The Ratcliffe Highway Murders

Carnage

When Margaret returned, she found the house dark and the door locked. That seemed odd to her. She knocked, thinking that they had forgotten that she was still out, but no one answered. "With the astonishment," writes de Quincey, "came creeping over her an icy horror." She heard no movement inside whatsoever. But then, reports James and Critchley, she heard a noise that sounded like footsteps on the stairs. That noise reassured her that someone was coming to let her in. She heard the baby upstairs let out a little cry, and that, too, was heartening. But no one came to the door.

Then, behind her, she heard footsteps on the pavement. Frightened now, she rang the doorbell again, harder. Still no one responded. She slammed the knocker against the wood "with unintermitting violence," drawing attention from people outside. Among them was George Olney, the night watchman who called out the time every half hour. He came to find out who she was. Margaret explained her situation, so he knocked at the door himself. He'd noticed that the shutters, while in place, were not latched, so that was a concern. He called out several times to Timothy Marr, whom he knew very well, but received no response.

All this noise roused John Murray, a pawnbroker and the next-door neighbor, from his sleep. He came to find out what the ruckus was about, so Margaret explained that she had been locked out. Murray grew concerned, so he vaulted over the eight-foot wall (James and Critchley say it was a small fence) that divided his yard from the Marrs' and saw a light on and the back door standing open. He entered and went up the steps, calling softly to the Marrs that they had neglected to fasten their shutters. He heard nothing. In fact, the house felt preternaturally quiet. A chill gripped him, but he was uncertain how much more forceful he should be.

According to de Quincey, returning downstairs and entering the shop, Murray beheld "the carnage of the night stretched out on the floor." The "narrow premises" were "so floated with gore that it was hardly possible to escape the pollution of blood in picking out a path to the front door." First he saw young James Gowan, the apprentice. He was lying on the floor a man's height from the stairs and just inside the shop door. As Murray approached, he could see that someone had smashed the bones of the boy's face, pulverizing his brain and causing it to be cast about around the walls and even across the counters. Gowan's blood was dripping onto the floor.
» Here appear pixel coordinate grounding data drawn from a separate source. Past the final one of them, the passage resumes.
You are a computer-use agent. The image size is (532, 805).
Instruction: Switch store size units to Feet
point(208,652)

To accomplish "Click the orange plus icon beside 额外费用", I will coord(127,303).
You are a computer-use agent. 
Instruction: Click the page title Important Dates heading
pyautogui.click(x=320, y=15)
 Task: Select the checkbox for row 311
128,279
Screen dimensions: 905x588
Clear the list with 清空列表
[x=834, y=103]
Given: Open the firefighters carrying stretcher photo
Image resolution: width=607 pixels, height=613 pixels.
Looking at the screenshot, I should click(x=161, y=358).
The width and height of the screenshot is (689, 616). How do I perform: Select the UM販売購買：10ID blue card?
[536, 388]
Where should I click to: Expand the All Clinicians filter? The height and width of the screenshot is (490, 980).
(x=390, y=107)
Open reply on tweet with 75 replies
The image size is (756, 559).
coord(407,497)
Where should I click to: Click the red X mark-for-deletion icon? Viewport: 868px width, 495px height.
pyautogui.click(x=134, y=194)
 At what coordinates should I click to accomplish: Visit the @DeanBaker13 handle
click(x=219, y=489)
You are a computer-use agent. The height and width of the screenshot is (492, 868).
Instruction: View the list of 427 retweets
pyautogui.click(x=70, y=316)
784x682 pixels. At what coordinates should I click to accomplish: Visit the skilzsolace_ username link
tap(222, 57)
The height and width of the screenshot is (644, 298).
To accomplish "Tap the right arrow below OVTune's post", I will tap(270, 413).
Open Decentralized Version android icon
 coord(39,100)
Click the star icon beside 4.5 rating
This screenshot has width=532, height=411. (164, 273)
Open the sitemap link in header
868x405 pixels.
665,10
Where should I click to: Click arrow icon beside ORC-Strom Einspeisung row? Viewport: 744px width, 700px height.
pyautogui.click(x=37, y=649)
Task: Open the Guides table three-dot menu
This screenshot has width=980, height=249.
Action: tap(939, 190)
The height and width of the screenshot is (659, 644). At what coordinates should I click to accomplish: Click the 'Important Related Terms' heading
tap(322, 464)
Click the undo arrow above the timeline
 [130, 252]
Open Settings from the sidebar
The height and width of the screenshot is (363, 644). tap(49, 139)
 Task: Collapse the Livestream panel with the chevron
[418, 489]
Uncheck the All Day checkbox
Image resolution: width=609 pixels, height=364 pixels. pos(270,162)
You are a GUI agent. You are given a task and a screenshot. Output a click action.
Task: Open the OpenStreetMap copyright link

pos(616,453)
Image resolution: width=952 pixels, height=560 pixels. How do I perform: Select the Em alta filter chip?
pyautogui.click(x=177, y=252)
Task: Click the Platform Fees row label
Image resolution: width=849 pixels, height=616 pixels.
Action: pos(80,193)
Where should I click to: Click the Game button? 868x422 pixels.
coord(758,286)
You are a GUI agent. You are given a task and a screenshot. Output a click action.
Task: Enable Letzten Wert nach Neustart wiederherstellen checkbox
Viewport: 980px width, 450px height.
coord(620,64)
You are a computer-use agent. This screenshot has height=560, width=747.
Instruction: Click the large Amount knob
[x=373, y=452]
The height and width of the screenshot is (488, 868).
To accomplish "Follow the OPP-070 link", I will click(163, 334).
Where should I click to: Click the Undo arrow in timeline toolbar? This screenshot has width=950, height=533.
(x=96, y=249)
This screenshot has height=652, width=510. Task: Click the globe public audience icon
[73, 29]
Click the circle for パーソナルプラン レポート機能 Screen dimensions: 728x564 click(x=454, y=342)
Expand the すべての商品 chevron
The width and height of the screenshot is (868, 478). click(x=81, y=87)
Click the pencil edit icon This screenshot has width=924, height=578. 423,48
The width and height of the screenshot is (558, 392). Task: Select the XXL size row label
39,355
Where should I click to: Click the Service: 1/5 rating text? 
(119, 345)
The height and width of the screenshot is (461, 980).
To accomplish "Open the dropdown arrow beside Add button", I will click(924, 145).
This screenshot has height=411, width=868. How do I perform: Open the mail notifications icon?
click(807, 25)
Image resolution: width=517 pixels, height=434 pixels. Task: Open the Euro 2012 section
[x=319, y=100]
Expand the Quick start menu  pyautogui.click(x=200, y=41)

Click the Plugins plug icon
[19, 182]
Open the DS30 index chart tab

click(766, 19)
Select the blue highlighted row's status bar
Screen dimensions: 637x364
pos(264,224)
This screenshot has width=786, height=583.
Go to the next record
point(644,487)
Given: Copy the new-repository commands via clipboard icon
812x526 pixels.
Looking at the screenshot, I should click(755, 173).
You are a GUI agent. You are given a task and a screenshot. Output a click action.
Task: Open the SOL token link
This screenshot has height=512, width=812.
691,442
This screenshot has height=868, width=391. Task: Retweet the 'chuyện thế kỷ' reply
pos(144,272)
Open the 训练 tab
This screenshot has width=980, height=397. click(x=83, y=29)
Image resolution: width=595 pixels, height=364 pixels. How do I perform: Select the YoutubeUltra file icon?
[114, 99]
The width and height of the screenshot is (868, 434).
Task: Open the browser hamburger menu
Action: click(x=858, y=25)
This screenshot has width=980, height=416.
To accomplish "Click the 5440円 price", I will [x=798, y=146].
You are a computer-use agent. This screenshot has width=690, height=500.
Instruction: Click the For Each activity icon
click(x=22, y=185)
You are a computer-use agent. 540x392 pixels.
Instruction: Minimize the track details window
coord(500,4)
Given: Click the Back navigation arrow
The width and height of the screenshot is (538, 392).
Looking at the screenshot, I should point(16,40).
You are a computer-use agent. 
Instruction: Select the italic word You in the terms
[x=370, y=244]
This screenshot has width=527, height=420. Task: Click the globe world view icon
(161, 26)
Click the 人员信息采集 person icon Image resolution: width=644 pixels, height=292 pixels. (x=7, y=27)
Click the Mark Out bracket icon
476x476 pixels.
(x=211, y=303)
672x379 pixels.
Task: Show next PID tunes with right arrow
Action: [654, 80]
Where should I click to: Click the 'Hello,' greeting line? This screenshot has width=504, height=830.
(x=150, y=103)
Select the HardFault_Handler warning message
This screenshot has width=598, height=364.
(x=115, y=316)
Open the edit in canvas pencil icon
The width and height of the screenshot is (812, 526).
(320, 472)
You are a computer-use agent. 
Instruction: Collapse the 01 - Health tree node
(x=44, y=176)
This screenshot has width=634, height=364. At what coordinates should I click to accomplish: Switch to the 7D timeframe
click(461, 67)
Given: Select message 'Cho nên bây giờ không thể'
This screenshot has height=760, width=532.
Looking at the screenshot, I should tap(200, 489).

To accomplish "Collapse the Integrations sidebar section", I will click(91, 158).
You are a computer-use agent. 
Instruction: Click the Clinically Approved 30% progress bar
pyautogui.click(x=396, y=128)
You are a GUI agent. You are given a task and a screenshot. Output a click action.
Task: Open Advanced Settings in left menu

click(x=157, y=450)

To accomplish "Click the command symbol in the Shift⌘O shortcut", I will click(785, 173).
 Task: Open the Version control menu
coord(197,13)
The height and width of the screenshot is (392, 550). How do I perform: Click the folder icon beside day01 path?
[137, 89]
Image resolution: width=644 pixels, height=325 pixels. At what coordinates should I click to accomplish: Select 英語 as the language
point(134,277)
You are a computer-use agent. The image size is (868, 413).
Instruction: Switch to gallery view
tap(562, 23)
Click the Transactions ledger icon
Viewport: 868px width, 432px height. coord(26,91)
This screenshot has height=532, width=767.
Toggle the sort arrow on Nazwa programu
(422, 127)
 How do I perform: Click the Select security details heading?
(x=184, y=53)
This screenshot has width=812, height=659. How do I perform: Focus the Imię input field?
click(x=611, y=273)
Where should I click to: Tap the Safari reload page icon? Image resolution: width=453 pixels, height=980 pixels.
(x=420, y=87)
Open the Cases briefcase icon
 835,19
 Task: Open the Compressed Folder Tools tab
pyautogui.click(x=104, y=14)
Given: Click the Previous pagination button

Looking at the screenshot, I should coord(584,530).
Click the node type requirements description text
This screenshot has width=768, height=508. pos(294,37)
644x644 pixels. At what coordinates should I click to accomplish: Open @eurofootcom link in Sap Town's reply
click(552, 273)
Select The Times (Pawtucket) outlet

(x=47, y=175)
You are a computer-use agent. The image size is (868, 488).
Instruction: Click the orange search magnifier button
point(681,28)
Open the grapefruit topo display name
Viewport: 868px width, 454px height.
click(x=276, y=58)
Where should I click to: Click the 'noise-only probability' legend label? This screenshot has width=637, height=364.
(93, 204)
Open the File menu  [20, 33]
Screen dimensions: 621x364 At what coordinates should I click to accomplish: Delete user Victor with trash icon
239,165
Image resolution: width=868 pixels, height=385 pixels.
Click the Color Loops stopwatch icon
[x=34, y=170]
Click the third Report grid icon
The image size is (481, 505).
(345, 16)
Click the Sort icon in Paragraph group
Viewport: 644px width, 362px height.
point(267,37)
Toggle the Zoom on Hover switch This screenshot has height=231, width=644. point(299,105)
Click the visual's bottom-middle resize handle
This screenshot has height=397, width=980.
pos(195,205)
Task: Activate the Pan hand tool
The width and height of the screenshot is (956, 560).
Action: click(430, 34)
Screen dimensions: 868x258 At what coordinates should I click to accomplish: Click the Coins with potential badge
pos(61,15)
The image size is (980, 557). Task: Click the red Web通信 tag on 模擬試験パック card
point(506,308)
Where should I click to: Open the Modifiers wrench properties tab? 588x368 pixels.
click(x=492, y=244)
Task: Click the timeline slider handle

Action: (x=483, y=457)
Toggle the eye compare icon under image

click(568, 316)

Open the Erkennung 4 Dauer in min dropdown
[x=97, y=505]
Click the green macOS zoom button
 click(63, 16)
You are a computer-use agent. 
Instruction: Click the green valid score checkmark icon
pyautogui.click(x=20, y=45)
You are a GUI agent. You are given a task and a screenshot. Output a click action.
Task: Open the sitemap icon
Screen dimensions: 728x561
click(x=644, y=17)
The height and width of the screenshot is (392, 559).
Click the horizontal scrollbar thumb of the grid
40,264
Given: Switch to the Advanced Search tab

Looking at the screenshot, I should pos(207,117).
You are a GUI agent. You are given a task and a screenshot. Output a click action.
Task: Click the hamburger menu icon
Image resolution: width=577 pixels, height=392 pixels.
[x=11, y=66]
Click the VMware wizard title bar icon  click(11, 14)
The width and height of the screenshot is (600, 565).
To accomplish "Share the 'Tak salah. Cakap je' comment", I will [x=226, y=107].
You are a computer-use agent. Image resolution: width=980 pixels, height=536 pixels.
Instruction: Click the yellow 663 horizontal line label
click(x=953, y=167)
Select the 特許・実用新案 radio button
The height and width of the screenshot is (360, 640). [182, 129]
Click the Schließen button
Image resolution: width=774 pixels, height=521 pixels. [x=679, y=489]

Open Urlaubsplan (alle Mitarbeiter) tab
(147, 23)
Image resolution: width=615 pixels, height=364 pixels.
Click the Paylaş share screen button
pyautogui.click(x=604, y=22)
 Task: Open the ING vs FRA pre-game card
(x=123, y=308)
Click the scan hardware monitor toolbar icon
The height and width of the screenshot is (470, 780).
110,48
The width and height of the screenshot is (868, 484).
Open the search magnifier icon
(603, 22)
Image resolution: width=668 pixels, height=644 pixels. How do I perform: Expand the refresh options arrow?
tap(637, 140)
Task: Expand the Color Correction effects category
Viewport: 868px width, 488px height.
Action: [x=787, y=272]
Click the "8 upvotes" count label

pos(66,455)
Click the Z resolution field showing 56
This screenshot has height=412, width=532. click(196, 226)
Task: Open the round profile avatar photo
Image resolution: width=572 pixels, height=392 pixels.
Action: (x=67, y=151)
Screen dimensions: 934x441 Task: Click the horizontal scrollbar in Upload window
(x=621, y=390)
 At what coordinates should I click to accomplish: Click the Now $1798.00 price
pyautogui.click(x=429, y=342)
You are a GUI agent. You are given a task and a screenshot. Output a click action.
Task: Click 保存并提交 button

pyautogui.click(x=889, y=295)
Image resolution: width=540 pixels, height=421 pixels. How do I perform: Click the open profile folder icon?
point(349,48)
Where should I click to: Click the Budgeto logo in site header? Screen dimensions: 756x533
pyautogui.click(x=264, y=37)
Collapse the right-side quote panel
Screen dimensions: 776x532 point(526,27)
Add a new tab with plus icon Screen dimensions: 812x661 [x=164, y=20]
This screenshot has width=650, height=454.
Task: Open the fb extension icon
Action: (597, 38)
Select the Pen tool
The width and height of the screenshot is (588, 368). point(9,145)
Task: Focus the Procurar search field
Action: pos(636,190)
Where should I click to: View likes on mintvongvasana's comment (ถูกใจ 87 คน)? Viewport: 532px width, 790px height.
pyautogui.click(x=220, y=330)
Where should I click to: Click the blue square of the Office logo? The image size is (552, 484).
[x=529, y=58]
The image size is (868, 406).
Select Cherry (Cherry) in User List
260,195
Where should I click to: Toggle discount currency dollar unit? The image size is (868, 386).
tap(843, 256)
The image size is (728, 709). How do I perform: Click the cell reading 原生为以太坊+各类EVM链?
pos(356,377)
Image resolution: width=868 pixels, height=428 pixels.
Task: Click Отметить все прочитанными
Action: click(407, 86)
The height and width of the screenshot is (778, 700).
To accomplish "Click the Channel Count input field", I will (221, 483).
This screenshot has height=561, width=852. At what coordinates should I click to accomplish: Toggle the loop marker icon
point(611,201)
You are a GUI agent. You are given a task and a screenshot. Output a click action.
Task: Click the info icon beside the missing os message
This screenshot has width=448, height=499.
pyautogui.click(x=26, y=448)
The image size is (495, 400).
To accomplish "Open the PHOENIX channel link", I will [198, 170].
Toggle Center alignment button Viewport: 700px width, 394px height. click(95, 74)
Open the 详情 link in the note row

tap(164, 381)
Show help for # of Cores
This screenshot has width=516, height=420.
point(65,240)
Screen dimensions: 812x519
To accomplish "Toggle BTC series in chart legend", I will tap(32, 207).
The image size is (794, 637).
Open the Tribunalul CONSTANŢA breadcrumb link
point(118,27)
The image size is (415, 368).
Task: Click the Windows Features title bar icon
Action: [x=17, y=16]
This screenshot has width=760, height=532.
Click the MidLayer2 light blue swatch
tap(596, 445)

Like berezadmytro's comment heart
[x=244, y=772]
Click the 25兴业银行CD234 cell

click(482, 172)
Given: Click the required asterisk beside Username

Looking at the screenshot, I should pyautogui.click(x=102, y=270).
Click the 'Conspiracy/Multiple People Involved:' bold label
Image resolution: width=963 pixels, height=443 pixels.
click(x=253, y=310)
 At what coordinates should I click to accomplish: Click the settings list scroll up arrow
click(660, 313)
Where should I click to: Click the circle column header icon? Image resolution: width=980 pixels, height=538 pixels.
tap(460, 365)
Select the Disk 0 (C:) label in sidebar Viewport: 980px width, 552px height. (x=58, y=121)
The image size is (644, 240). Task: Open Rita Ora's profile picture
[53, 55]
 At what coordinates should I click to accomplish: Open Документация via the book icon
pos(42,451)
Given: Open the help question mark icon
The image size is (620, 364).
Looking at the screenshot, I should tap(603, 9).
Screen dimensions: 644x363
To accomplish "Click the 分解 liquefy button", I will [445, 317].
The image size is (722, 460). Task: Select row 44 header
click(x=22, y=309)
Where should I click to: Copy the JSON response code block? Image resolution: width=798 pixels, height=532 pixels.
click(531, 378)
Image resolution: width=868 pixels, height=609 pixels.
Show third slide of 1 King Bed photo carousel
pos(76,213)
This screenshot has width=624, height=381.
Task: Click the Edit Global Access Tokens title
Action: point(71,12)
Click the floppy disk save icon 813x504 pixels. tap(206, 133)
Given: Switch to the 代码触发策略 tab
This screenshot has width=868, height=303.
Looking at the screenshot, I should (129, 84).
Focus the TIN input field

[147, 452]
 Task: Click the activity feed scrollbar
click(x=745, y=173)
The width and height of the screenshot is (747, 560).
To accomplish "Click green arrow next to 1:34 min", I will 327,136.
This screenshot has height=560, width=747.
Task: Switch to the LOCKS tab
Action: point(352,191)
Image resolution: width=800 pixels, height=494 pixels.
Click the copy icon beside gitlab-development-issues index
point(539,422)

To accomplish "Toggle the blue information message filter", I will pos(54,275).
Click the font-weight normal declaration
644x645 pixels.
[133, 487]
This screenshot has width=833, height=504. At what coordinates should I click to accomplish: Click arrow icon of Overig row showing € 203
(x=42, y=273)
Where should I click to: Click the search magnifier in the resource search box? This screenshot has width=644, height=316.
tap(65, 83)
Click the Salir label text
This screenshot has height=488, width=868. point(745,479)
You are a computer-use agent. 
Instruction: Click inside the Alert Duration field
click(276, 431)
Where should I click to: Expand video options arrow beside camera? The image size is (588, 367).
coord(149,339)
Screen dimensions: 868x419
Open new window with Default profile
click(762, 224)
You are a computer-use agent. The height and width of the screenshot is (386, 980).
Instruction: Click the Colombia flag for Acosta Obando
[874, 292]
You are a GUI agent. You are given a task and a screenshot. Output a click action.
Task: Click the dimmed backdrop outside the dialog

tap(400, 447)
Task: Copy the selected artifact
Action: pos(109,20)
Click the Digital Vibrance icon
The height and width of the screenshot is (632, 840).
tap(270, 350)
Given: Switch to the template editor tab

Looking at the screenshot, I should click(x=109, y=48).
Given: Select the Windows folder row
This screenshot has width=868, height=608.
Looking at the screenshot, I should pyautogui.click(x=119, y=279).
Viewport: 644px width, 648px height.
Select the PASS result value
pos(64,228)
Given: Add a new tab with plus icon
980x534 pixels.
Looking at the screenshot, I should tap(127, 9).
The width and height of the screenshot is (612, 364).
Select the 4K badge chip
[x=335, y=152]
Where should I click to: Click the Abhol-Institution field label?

Murray turned to go to the front door to let Olney in, but stumbled across yet another corpse. He saw that Mrs. Marr lay facedown, her head battered as well, and blood still dribbled from her wounds. Murray ran to the door, and with Olney he searched for Timothy. Behind the shop counter, they found him battered to death. With three people dead inside the residence, concern turned to the baby. Murray and Olney rushed to the living quarters in the basement (or upstairs) and found the child. Whoever had violated the others had finished young Timothy as well. The boy was still in his bed, clearly wounded from a blow to the head that had cut open his mouth. One side of his face was crushed and his throat was slit, with the head nearly severed from the body. The crib itself was covered with blood from the attack. Those who found him were stunned by these foul deeds.

By this time, more people from the neighborhood had gathered outside, and some of them entered the home. They held candles high, looking for a weapon, even as one person ran to the River Thames Police Office to summon assistance.